Kinesthetic learning is one of the most common types of learning. Hands-on learning is helpful for students in science classes. This is why science classes have a required lab period where students learn through experiments and projects. But one topic covered in science classes has been nearly impossible to learn hands-on until now: biological evolution. It is hard to physically show students how a species evolves over time in a classroom. But now there is a new online tool that can show students the evolution of populations over time.
Representative Avida-ED individual and population. Source: Michigan State University
Avida is software used by biologists to watch and study digital organisms evolving over time, from replication to mutation, and competing with other organisms. Researchers say Avida shows true evolution, not a simulation of evolution. Amy Lark, assistant professor of science education at Michigan Technological University, and her research team saw the educational potential of this software and developed an educational version called Avida-ED.
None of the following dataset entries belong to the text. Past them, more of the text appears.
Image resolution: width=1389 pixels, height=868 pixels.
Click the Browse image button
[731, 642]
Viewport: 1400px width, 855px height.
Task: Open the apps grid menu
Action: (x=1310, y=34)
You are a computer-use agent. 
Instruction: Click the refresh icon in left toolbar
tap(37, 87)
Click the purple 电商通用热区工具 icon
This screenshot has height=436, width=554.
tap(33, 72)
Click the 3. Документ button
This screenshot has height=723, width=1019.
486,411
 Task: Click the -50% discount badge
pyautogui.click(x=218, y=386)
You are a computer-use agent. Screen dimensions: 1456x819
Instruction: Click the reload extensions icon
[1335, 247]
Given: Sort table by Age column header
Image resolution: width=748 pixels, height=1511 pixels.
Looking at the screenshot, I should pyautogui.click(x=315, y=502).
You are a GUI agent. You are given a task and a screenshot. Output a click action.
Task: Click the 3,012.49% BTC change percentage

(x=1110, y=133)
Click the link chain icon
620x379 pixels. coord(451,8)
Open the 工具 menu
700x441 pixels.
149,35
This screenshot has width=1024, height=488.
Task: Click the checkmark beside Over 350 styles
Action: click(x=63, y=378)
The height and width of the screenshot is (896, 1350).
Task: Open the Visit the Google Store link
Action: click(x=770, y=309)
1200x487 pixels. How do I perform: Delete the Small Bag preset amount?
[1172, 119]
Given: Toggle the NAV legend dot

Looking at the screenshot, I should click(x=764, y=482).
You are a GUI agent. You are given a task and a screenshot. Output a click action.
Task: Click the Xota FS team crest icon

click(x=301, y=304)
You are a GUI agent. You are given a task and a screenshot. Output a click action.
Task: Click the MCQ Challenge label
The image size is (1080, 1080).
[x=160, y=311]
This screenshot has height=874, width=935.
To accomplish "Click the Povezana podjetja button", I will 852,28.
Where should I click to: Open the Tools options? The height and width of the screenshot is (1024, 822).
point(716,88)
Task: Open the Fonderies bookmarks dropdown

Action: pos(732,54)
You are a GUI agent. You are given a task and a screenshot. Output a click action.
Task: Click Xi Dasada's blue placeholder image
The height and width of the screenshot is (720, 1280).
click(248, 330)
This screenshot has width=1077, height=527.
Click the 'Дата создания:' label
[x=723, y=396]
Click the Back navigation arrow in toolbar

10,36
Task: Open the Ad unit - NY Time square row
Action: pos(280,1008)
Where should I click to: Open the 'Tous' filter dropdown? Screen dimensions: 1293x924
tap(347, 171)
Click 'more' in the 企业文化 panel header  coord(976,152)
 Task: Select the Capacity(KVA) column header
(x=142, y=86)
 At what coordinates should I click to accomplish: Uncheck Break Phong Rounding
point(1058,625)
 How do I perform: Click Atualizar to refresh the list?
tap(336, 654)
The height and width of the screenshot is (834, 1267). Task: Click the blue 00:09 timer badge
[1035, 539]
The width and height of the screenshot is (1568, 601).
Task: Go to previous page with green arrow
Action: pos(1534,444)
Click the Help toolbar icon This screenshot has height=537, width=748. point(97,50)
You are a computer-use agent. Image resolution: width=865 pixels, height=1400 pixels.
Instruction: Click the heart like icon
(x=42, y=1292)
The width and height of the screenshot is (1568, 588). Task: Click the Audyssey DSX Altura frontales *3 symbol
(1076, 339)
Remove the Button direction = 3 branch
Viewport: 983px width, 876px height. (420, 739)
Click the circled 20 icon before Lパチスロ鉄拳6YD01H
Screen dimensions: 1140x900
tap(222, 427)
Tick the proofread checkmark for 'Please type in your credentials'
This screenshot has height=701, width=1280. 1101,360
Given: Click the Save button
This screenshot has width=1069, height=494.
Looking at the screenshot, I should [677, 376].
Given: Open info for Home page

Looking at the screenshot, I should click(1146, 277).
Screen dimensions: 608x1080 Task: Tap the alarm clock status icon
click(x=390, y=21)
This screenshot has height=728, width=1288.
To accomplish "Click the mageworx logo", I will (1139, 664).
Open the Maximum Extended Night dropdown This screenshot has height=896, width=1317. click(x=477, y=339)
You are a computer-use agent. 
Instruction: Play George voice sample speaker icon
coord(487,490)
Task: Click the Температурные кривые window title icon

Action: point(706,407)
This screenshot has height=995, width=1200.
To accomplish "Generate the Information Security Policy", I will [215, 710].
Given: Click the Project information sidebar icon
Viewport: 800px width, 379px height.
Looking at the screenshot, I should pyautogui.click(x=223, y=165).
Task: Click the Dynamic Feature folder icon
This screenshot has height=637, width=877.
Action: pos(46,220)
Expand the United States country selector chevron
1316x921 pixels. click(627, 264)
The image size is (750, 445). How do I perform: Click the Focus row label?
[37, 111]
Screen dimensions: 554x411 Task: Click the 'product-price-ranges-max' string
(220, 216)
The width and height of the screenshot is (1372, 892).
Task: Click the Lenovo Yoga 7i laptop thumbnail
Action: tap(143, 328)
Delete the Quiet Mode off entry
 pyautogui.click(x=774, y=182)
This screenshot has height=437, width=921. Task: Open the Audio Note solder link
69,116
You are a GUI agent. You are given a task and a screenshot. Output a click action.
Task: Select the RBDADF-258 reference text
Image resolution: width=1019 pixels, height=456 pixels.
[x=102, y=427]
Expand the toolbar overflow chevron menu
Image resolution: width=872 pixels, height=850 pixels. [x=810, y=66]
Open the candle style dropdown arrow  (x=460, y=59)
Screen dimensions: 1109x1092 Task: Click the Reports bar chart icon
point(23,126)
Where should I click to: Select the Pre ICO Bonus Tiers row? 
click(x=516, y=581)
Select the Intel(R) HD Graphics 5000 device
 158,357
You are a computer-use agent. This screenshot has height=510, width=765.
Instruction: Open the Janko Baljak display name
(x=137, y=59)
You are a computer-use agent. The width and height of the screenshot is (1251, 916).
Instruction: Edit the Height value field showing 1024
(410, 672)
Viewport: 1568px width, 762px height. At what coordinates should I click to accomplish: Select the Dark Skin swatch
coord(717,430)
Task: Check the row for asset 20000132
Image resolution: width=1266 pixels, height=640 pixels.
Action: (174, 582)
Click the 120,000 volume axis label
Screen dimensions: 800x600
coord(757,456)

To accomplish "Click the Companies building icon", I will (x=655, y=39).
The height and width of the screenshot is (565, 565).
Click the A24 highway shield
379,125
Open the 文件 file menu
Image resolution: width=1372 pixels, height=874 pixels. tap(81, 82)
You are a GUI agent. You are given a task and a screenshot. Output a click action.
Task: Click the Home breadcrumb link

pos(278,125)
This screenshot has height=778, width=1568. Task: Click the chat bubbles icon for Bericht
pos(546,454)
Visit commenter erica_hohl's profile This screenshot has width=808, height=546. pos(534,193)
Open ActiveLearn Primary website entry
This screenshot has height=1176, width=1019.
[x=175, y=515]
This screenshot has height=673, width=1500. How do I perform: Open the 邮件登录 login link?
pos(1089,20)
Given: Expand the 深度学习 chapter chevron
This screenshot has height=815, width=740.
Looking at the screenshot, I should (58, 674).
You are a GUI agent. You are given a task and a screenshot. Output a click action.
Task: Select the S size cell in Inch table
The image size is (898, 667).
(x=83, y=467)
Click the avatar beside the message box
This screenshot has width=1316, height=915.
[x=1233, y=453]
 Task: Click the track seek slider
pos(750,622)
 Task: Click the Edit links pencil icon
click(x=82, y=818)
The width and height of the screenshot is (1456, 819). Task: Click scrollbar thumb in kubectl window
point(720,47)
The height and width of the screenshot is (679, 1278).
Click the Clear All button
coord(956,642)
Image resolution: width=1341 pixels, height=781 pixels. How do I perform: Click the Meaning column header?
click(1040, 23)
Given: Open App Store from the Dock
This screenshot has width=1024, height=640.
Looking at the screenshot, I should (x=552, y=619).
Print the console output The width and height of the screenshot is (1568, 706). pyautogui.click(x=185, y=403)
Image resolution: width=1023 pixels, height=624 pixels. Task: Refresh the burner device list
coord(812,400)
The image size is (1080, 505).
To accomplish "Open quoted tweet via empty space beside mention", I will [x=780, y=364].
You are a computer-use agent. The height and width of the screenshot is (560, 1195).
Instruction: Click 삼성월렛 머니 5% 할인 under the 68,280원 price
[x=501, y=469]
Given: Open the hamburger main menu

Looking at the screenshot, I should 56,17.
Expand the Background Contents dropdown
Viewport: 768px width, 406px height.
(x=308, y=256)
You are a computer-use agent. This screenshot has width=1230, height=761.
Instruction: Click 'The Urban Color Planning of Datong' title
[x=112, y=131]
Avida was too complicated and research-oriented for students to use. Avida-ED is simpler. Students use the program to observe and experiment to learn about evolution. There is no research or computer science knowledge required to operate the program.
The researchers tested Avida-ED in classrooms across the country. They chose eleven teachers in eight schools to participate in the initial testing. The students started by taking a test that assessed their understanding of evolution. Teachers taught the students how to use Avida-ED and then students used what they learned from lessons to observe and predict what an organism in Avida-ED would do. After observing a single organism, the students then conducted their own experiments on organism populations.
Students learned the differences between random mutation evolution and natural selection evolution through Avida-ED. A major lesson they learned is that mutations are random, but natural selection isn’t.
At the end of the experiment, the students took the same test as the beginning of the study. The results showed that Avida-ED did help the students learn more about evolution.
Lark hopes that Avida-ED can be used in all science classes to teach students more thoroughly about evolution.
A paper on this research was published in The American Biology Teacher.